When the second taskset(1) command is set for a secondary "real" processor with "taskset -c 1", it'll fail typically within 30 seconds with
'Unable to create sub named "" at -e line 1.'

The fix? Don't local()ize $SIG within the inside loop or scope. Chances are when Perl resets the $SIG{CHLD} variable when leaving scope, it momentarily leaves it un-set before returning it to the original, pre-local() global value.

Verified with perl5.8.0 and perl5.8.8-i386-linux-thread-multi

Multi-core and REAPER function

Race conditions dealing with multi-core perl programming and signals

I use Perl to spawn off lots of processes with open3 and collect the data with 4 argument select().

When using a 'REAPER' function like the one described within perlipc:
use POSIX ":sys_wait_h";     sub REAPER {
my $child;
# If a second child dies while in the signal handler caused by the
# first death, we won't get another signal. So must loop here else
# we will leave the unreaped child as a zombie. And the next time
# two children die we get another zombie. And so on.
while (($child = waitpid(-1,WNOHANG)) > 0) {
$Kid_Status{$child} = $?;
}
$SIG{CHLD} = \&REAPER; # still loathe sysV
}
$SIG{CHLD} = \&REAPER;
# do something that forks...

What happens when your signal handler gets interrupted with a SIGCHLD signal? Calls itself again, which is typically fine, however if it interrupts your waitpid() function, you'll get something nasty in your %Kid_Status (like a return code of -1). If you're checking result codes and expecting '0', you'll bomb out. Nasty little gotcha that's shown itself infrequently, but enough to give me headaches.
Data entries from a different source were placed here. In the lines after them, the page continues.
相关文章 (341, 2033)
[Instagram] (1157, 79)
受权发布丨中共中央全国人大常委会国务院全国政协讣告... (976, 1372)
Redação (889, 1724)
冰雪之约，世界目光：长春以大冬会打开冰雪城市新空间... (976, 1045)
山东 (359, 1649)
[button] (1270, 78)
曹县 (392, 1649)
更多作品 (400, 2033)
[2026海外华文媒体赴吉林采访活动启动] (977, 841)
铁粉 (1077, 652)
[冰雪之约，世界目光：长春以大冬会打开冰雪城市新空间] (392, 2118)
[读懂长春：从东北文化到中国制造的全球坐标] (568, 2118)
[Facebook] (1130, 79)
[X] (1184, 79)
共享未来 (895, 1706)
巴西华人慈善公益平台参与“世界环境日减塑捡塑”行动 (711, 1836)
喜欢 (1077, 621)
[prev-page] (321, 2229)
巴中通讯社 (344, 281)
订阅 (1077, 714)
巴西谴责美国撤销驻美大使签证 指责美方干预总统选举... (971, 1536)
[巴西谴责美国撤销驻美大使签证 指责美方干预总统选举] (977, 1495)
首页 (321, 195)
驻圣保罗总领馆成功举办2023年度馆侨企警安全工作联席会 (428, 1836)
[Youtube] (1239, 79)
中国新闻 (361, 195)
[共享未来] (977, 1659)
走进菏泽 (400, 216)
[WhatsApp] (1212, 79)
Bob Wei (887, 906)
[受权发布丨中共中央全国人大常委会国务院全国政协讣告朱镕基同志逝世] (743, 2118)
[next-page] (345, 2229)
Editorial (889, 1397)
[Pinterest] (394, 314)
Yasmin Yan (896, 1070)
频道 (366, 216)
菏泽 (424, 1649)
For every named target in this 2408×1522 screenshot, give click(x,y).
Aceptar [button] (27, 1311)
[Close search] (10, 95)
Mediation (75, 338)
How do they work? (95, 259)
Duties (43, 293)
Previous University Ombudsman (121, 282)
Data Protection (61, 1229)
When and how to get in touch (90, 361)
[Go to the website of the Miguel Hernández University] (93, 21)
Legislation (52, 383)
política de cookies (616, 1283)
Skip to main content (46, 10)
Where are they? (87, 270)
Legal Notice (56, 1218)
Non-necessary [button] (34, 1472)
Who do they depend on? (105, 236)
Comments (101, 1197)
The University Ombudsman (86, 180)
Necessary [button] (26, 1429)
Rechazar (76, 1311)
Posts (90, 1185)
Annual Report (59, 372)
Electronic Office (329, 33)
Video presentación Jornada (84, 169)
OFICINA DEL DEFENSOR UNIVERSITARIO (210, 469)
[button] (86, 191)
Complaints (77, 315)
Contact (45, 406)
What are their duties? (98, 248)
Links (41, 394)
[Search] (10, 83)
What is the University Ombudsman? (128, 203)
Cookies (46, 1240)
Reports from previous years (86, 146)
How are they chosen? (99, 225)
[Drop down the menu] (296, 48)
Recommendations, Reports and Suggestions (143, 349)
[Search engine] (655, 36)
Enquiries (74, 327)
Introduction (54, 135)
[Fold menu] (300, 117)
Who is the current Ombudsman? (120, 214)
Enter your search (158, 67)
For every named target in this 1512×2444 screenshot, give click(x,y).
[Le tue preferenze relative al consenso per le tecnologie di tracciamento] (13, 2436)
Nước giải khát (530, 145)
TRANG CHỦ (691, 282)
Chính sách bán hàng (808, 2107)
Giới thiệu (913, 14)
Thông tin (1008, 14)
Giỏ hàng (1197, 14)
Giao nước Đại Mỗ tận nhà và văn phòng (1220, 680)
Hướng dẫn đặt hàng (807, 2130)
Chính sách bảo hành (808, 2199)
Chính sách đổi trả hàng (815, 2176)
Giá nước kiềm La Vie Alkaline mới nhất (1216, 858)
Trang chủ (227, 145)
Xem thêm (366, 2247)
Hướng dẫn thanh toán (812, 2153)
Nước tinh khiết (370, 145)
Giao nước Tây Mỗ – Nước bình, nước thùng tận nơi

Consider disabling the SIGCHLD signal within the handler, and checking the $? return code for a real value, otherwise ignore it.

sub REAPER {
$SIG{CHLD}='DEFAULT'; #Make sure we don't re-trigger
my $child;
# If a second child dies while in the signal handler caused by the
# first death, we won't get another signal. So must loop here else
# we will leave the unreaped child as a zombie. And the next time
# two children die we get another zombie. And so on.
while (($child = waitpid(-1,&WNOHANG)) > 0) {
my $status=$?;
if ($status>=0) {
$Kid_Status{$child} = $status;
print STDERR "reaped child $child, return: ".$Kid_Status{$child}."\n";
} else {
print STDERR "WARNING: waitpid returned child status: $child: $status: $!\n";
}
}
$SIG{CHLD} = \&REAPER; # still loathe sysV
}


Also, if you have a long-running programs, and you're exists() the %Kid_Status for result codes to see when your child is wrapped up, make sure to delete() the hash element after you're done with it. Linux wraps PID's at 64k, and if you end up re-using the same PID for another run of your child, your exists() check will immediatly return the result from an old process, not when the newest one finished.